The subsection of “Animal and diet protocols” in the Methods has been revised to read:
METHODS
Animal and diet protocols
Three-week-old male C57Bl/6 mice were purchased from the central lab and raised in the College of Veterinary Medicine at Seoul National University. Males were selected to exclude the effect of menstrual cycle. The mice were housed in a consistent, specific pathogen-free, ad libitum environment (temperature, 22°C±2°C; humidity, 55%–60%; 12 hour-light/dark cycle). The animal experiments were approved by the Animal Care and Use Committee (IACUC No.

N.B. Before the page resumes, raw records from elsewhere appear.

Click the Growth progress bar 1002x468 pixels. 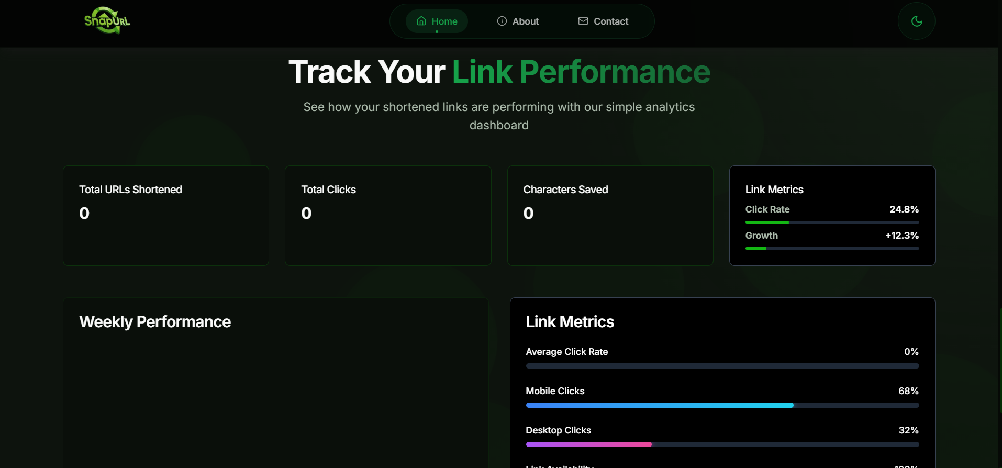click(831, 249)
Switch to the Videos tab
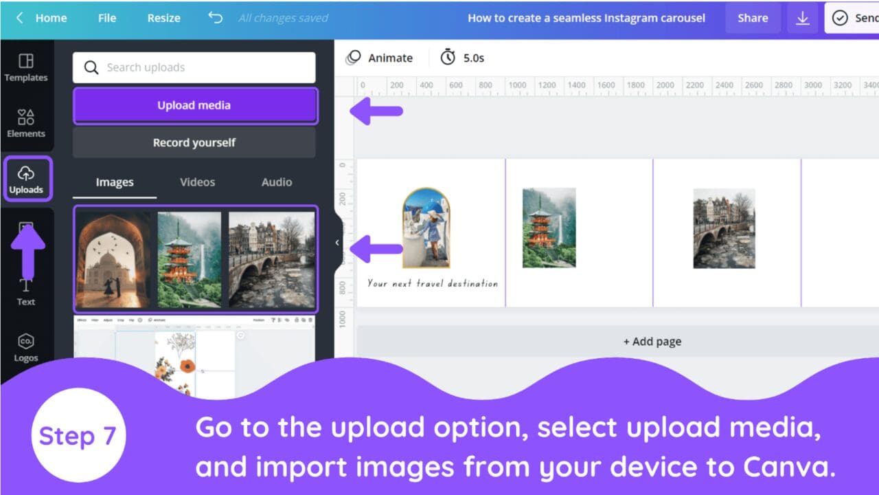 coord(197,182)
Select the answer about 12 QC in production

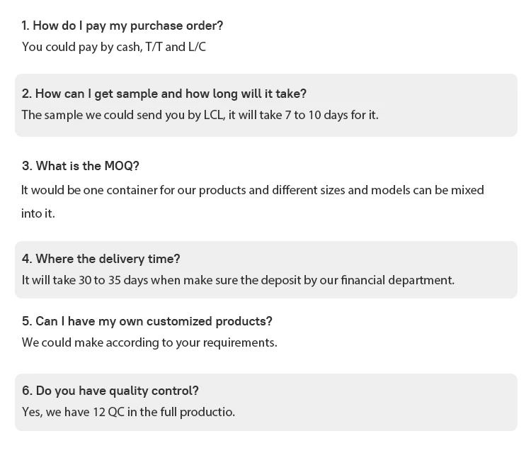(128, 412)
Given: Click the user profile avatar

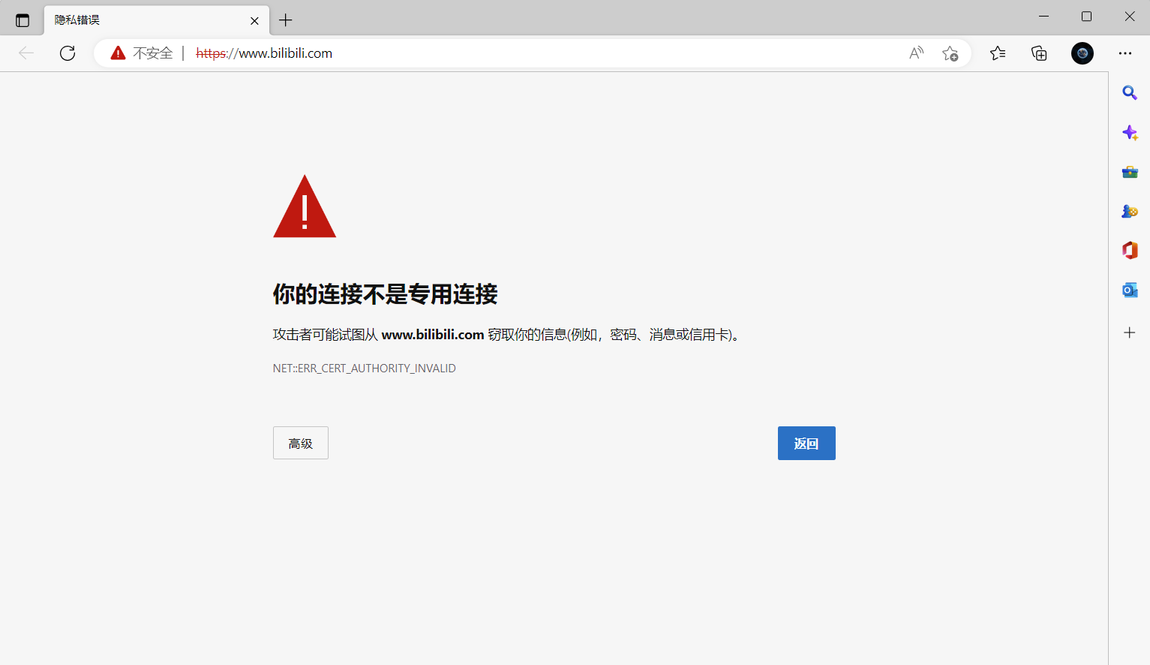Looking at the screenshot, I should (x=1082, y=53).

SNU-170518-9) at Seoul National University. The animals were closely monitored during the breeding period. The normal (Research Diets, New Brunswick, NJ, USA; D12450J) and high fat (Research Diets, D12492), high sucrose (Daejung, Siheung, Korea; Saccharose, 7501-4400) diets were purchased and supplied. The composition of the intervention group diet was 60% fat, 20% protein, and 20% carbohydrate, whereas that of the control group diet was 10% fat, 20% protein, and 70% carbohydrate. Compared with the normal plain water, the high sucrose concentration was 24%, and it was sanitized. Sample preparation was conducted after the 8-week intervention. The mice were fasted for 16 hours and anesthetized by isoflurane. Blood was collected by cardiac puncture using a tube (BD Microtainer, Franklin Lakes, NJ, USA). Whole groups of gastrocnemius muscles were collected at the same time for the biochemical analysis.